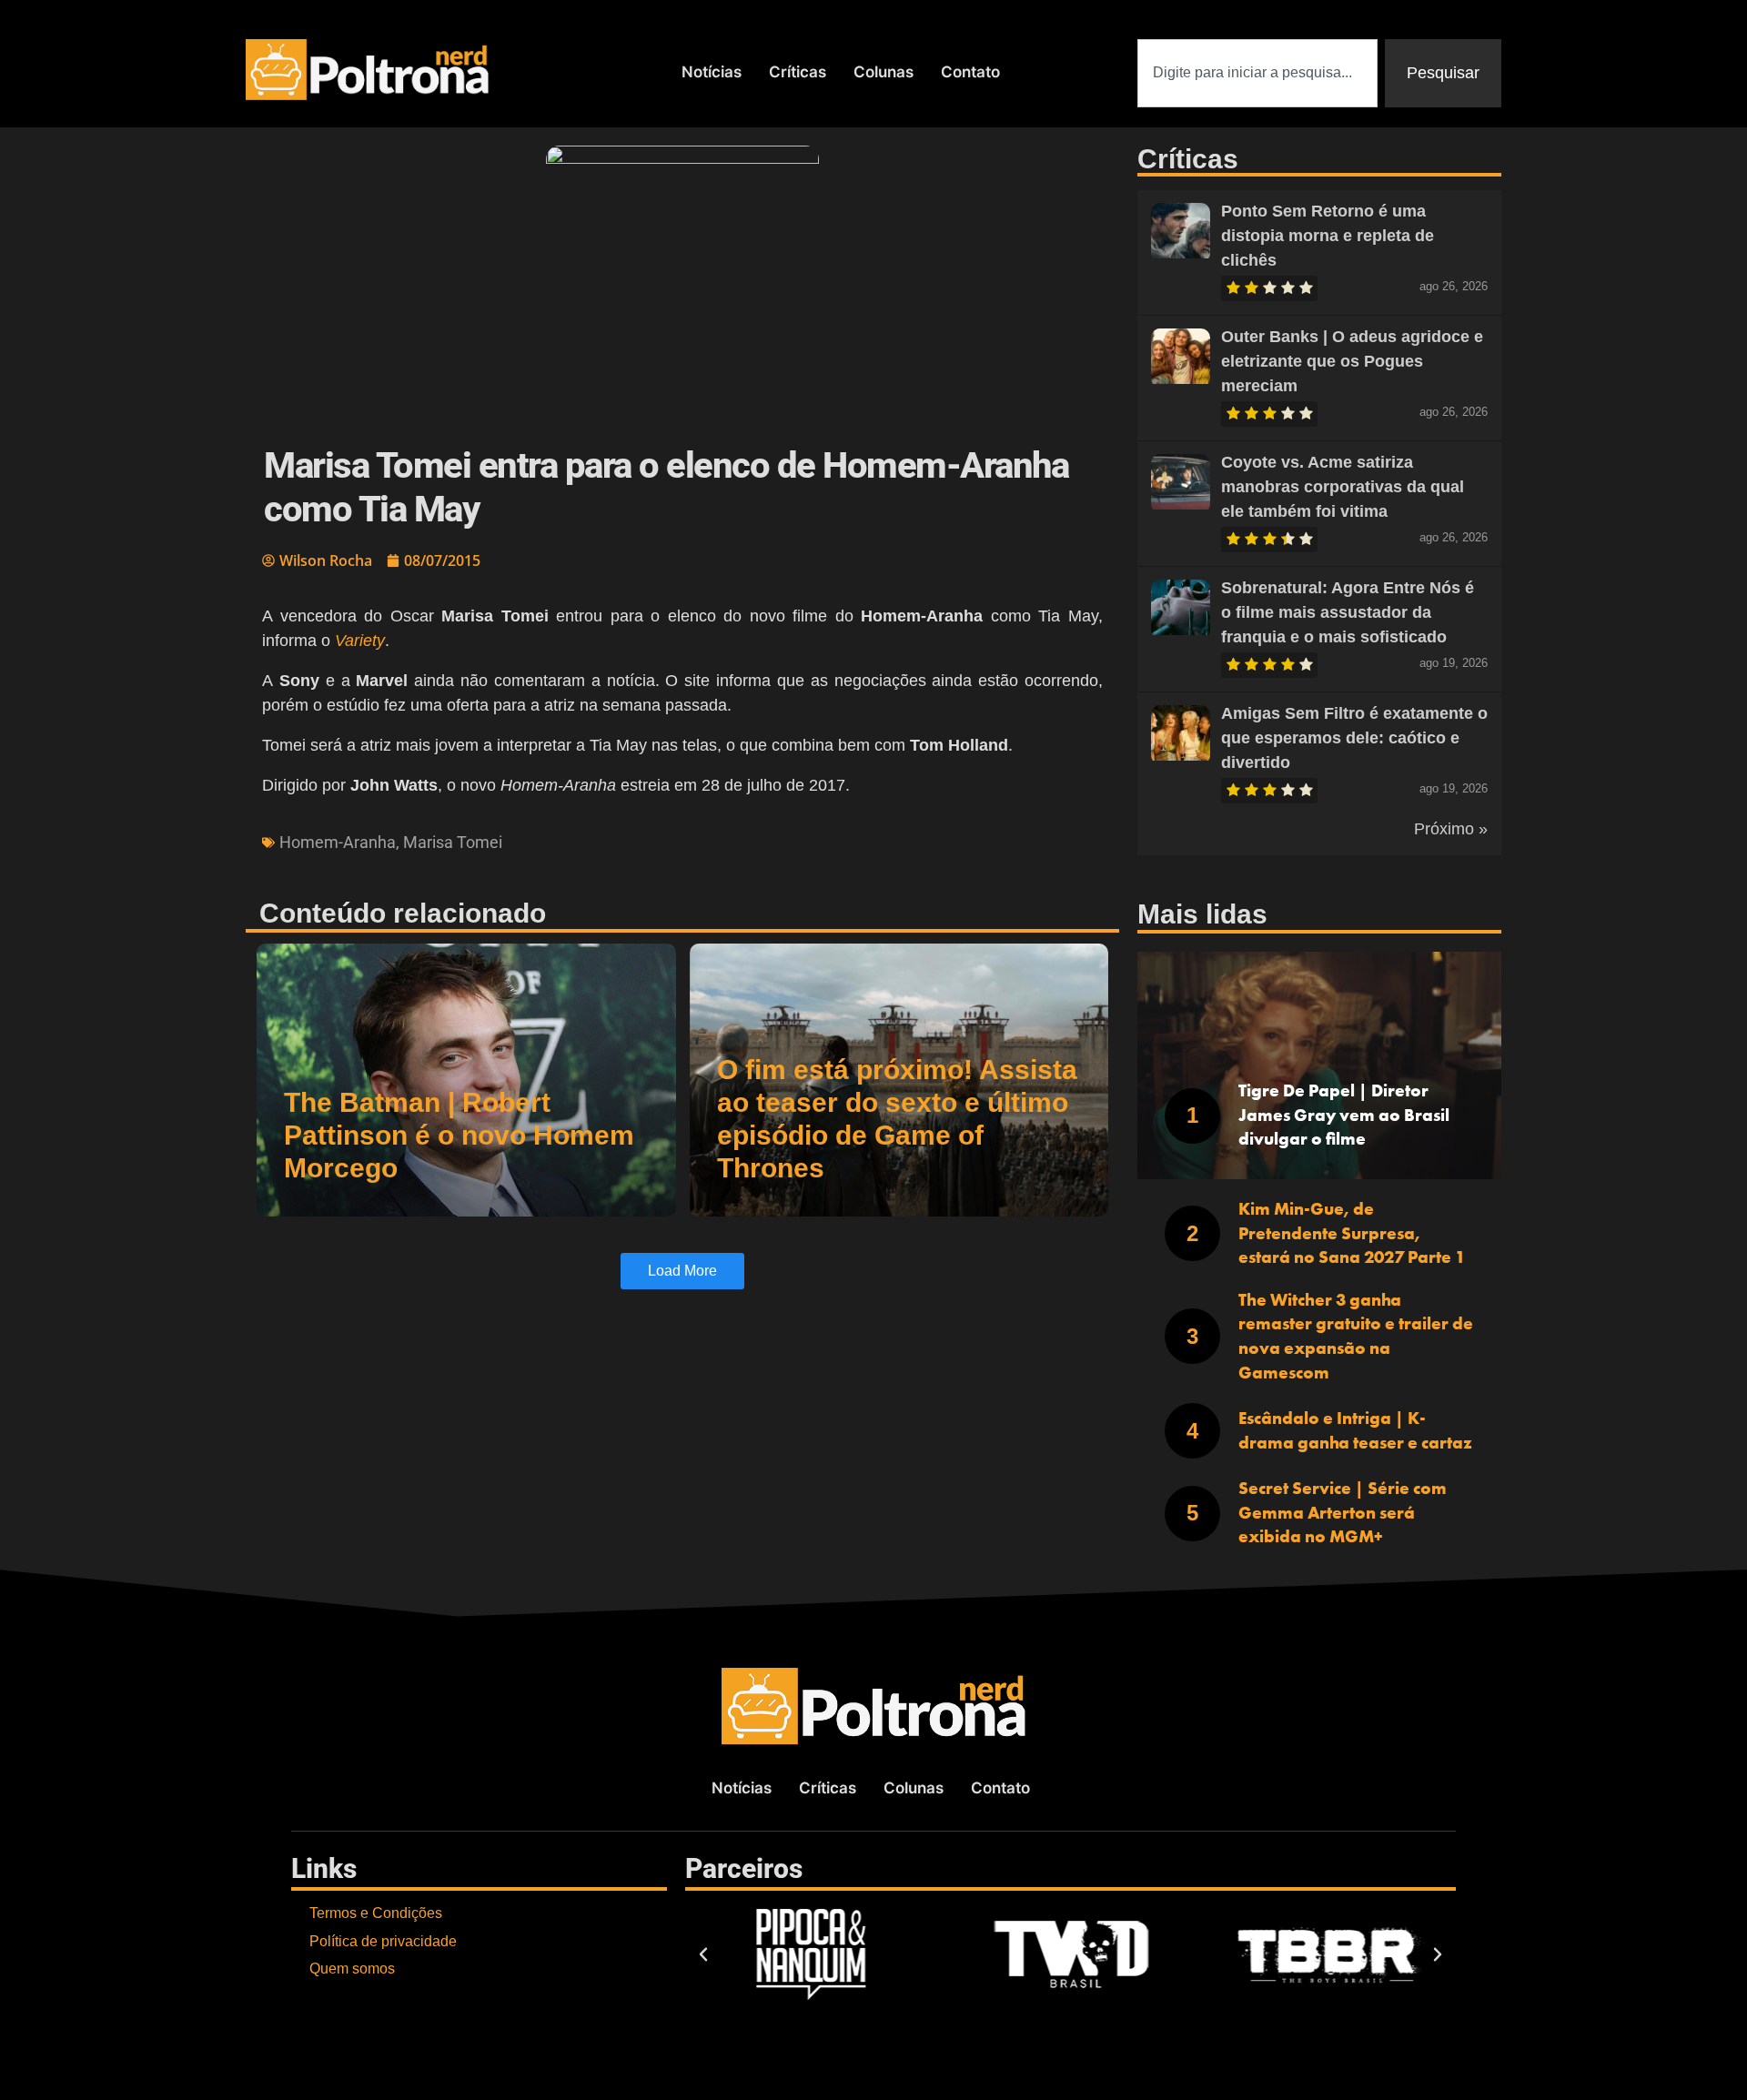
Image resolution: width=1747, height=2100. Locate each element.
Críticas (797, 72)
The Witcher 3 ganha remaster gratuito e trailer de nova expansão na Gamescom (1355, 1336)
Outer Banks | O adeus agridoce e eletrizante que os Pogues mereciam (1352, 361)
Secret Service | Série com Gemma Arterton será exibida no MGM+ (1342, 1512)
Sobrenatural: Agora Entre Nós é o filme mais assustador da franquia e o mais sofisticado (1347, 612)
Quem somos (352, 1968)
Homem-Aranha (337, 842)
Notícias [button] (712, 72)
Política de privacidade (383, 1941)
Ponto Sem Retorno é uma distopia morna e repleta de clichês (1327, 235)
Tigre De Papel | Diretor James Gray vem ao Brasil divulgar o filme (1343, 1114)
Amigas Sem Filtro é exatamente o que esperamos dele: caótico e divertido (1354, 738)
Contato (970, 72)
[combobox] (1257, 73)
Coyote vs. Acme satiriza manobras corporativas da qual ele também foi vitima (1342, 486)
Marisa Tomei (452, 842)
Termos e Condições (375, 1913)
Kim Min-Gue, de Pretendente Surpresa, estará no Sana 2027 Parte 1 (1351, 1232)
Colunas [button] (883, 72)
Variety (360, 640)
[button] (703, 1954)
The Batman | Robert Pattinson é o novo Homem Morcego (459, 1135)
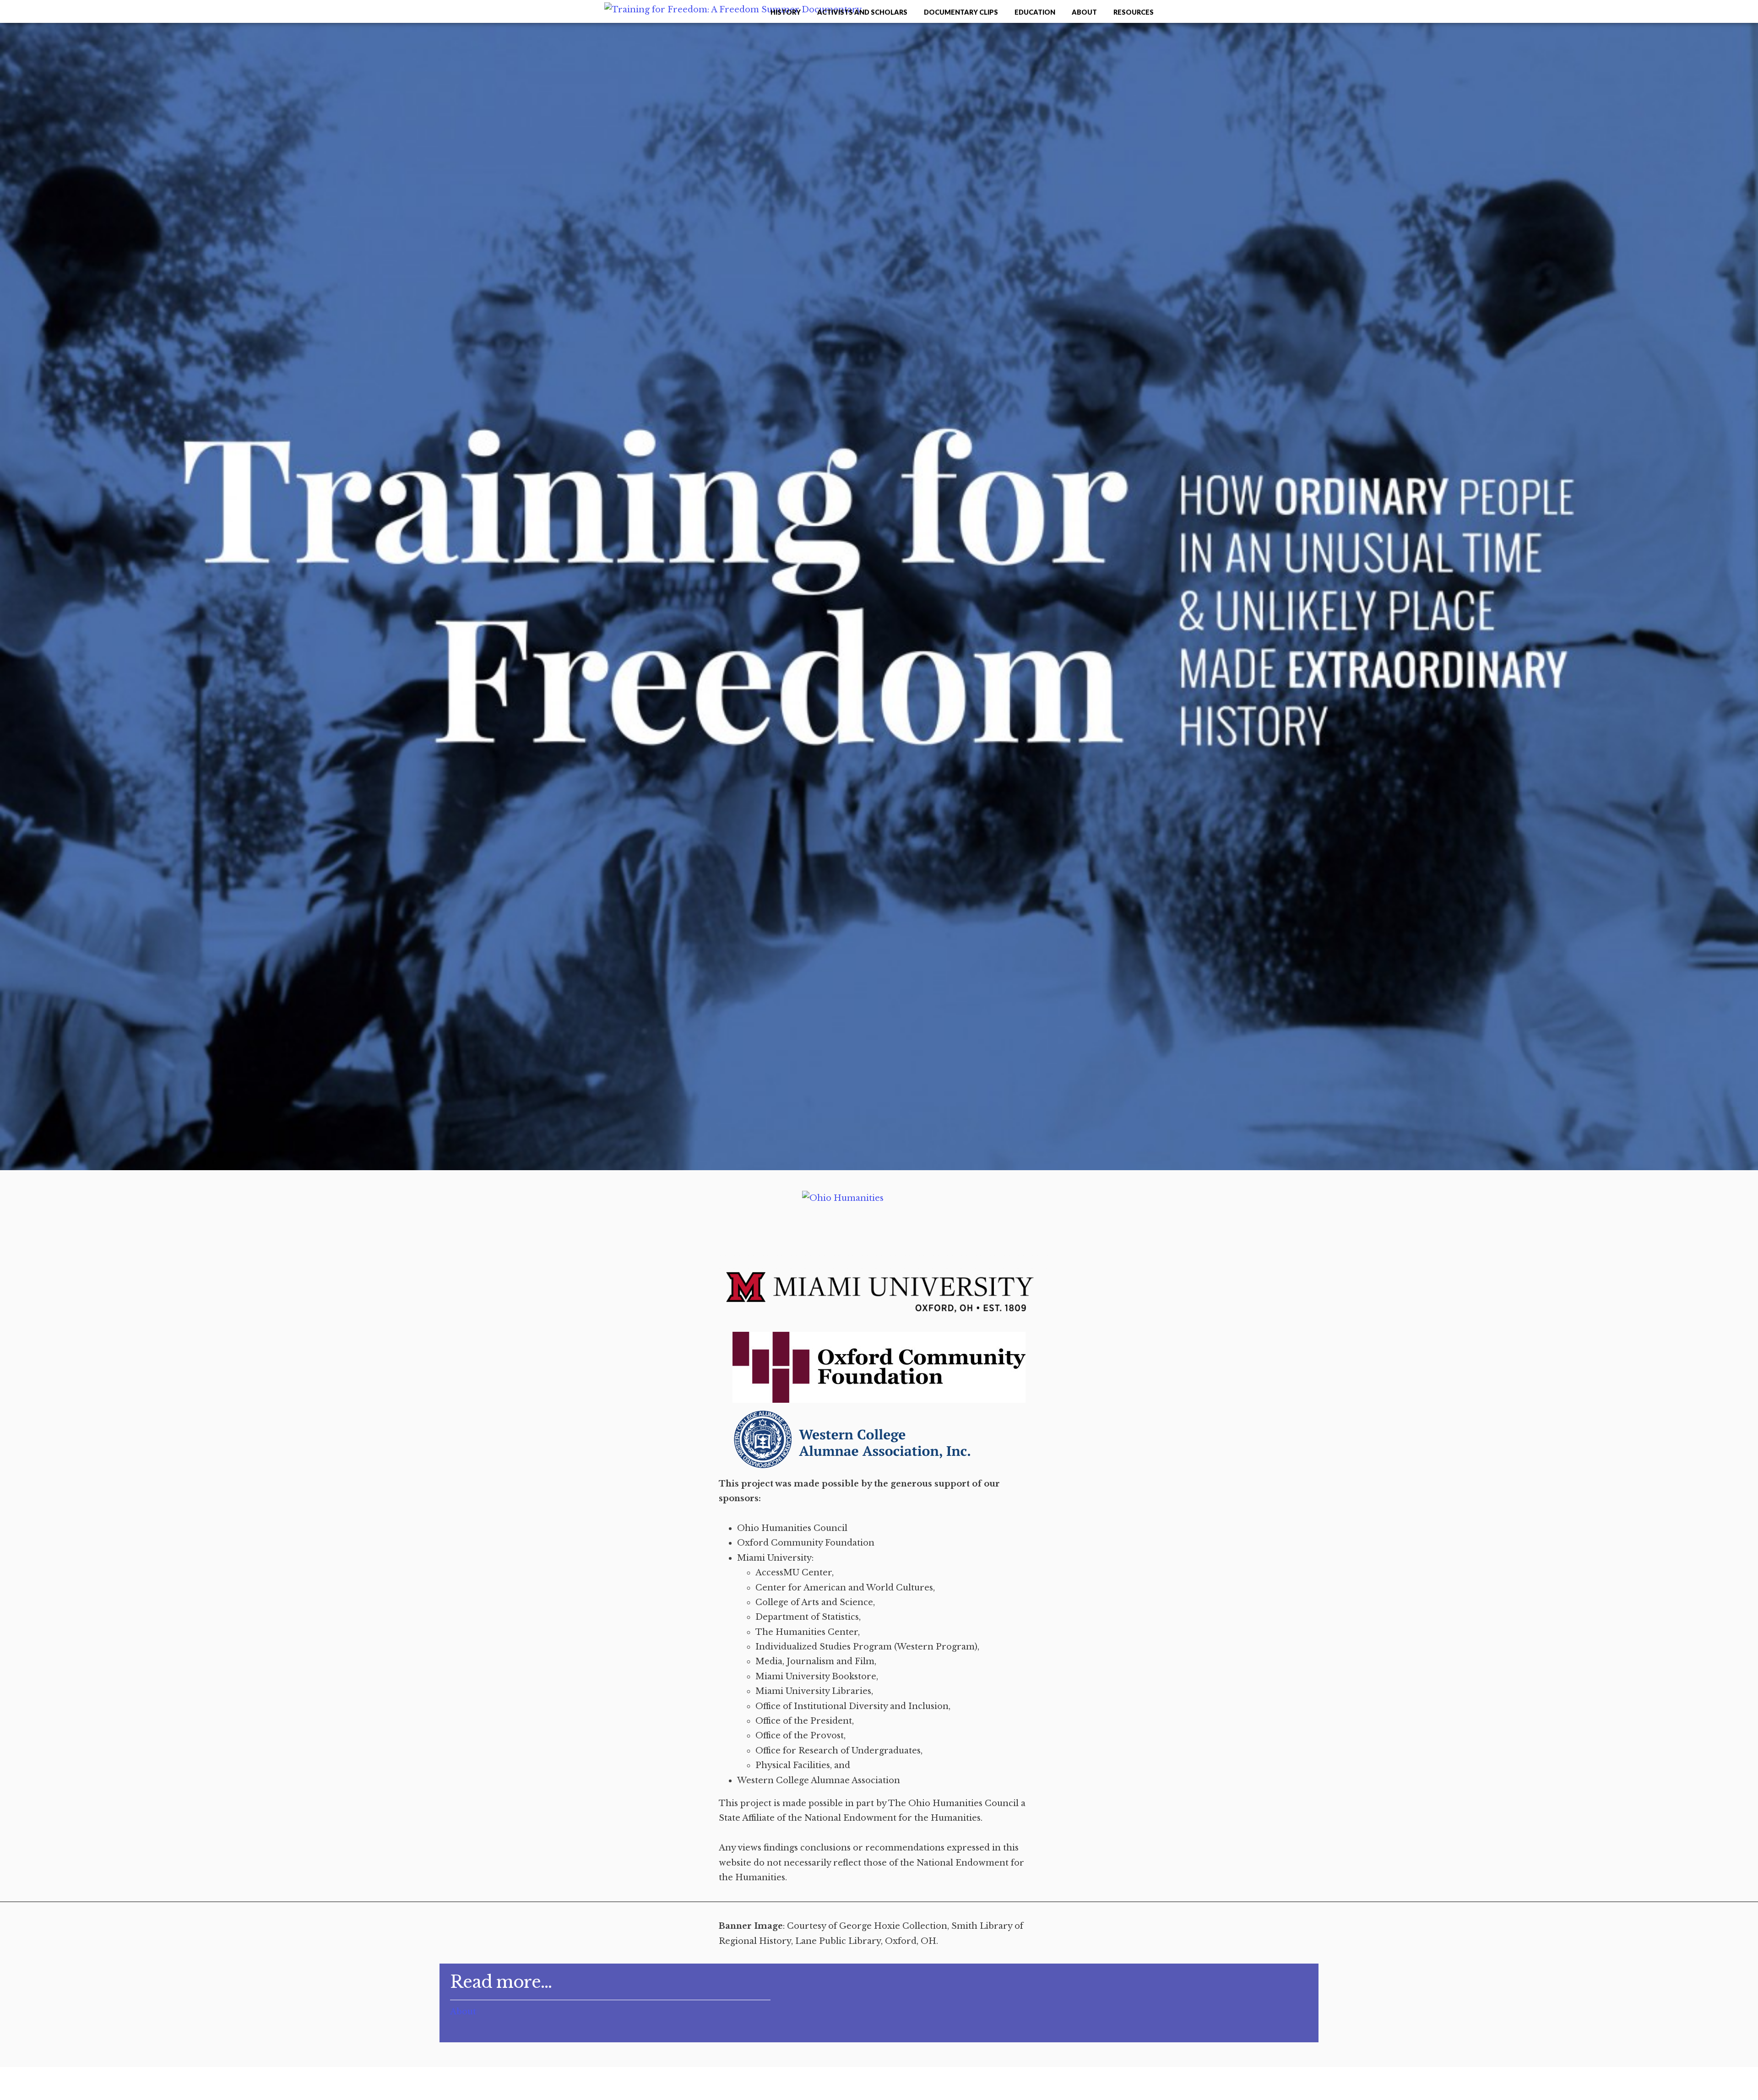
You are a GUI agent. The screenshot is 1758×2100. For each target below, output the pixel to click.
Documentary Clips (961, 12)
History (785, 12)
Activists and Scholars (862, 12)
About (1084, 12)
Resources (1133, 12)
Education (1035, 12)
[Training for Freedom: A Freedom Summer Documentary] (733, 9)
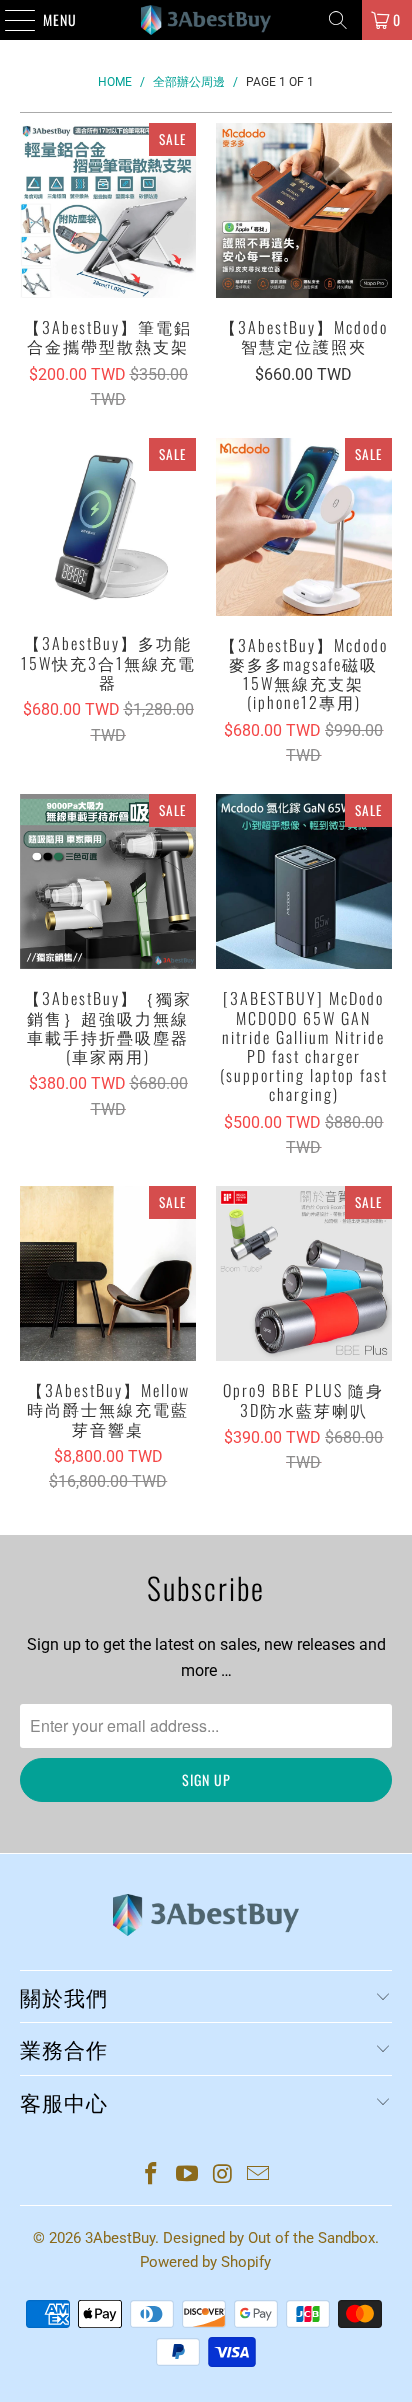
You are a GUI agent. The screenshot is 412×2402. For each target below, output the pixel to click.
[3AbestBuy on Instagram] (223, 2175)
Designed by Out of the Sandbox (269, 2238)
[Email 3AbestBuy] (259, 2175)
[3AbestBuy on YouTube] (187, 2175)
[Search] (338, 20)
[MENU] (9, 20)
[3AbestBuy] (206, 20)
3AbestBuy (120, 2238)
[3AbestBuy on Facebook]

***

**Work to be completed**
All lines from the beginning of the material above through the line holding "Secret Service |" are to be given again exactly, and no others; pictures do not go in.

**Completed task**
Image resolution: width=1747, height=2100. Locate each element.
Críticas (797, 72)
The Witcher 3 ganha remaster gratuito e trailer de nova expansão na Gamescom (1355, 1336)
Outer Banks | O adeus agridoce e eletrizante que os Pogues mereciam (1352, 361)
Secret Service | Série com Gemma Arterton será exibida no MGM+ (1342, 1512)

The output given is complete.